**WHAT YOU SHOULD DO**: Format the material, from the line containing "Locate an element on the screen. This" through the end, inclusive, as a JSON list of strings with one string per line and blank lines omitted.

**EXTRACTED INFORMATION**:
....
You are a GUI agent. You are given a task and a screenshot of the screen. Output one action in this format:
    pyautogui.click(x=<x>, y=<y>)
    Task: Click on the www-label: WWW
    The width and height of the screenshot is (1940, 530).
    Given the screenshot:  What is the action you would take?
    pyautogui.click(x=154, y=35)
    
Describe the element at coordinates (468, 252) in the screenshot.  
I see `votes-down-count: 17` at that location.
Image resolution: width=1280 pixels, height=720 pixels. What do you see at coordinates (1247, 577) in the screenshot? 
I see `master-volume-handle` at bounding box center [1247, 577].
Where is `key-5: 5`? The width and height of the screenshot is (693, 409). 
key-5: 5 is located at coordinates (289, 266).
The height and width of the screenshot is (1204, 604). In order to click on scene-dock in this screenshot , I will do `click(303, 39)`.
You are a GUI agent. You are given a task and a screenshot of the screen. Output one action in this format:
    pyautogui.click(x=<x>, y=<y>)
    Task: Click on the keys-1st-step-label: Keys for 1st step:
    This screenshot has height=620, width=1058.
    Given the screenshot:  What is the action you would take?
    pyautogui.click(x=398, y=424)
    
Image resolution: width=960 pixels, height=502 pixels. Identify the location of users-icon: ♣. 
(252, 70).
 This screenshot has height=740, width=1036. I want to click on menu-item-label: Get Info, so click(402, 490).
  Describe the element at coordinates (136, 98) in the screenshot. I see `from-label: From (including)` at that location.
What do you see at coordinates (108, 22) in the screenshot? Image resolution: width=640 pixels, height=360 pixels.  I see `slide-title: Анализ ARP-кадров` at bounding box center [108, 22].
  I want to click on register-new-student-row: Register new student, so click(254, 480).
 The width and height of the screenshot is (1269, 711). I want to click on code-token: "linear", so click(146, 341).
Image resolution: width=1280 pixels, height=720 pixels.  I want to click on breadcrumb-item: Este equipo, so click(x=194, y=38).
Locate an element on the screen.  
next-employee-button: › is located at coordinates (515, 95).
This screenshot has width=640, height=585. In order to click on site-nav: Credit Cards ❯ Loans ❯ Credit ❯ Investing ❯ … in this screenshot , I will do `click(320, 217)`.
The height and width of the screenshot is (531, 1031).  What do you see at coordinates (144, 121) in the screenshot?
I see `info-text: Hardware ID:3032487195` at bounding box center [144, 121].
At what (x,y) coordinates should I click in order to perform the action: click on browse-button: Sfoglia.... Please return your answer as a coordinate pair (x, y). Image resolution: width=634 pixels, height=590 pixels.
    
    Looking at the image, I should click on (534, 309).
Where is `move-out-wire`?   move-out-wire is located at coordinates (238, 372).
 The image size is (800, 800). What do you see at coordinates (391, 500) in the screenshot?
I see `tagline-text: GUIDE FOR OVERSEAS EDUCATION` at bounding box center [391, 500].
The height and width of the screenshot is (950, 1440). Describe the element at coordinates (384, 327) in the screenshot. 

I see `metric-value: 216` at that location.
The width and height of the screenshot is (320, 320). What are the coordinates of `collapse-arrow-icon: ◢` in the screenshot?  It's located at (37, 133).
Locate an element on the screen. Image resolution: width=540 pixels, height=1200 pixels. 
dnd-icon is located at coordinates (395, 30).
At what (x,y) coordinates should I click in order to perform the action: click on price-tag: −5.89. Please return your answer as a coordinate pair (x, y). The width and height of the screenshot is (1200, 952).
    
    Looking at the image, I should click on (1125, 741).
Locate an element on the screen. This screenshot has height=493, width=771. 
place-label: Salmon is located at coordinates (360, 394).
....
**OUTPUT FOR THIS EXERCISE**:
[
  "Locate an element on the screen. This screenshot has height=493, width=771. ",
  "place-label: Salmon is located at coordinates (360, 394)."
]